The Little Professor is a backwards-functioning calculator designed for children ages 5 to 9. Instead of providing the answer to a mathematical expression entered by the user, it generates unsolved expressions and prompts the user for the answer.

==Usage==
When the user turns the Little Professor on and selects a difficulty level, an incomplete equation such as "3 x 6 =" appears on the LED display. The user has three chances to enter the correct number. If the answer is incorrect, the display shows "EEE". After the third wrong answer, the correct answer is shown. If the answer supplied is correct, the Little Professor goes to the next equation. The Little Professor shows the number of correct first answers after each set of 10 problems. The device is powered by a 9-volt battery. The type of problems can be selected with the +-*÷ keys.

==History==
The Little Professor was first released by Texas Instruments on June 13, 1976. As the first electronic educational toy, the Little Professor is a common item on calculator collectors' lists.

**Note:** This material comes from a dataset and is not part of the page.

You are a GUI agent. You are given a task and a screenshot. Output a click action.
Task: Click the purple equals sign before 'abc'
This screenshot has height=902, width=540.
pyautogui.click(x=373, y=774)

In 1976, the Little Professor cost less than $20. More than 1 million units sold in 1977.

The second generation Little Professor was designed by Mark Bailey, now a full life-sized professor, whilst working for Raffo and Pape, an award-winning toy design consultancy based in the UK. In a brief interview in 2013 Bailey stated 'I've designed everything from private jets to pregnancy tests but Little Professor remains the highlight of my career.'

A solar version of Little Professor was introduced during the 2000s.

An emulator of the Little Professor for Android was published in 2012.

In 2015, the MESS emulator also included the original Little Professor as a sort of pack-in.

Starting in 2022, the CS50 course at Harvard University features an assignment based on Little Professor.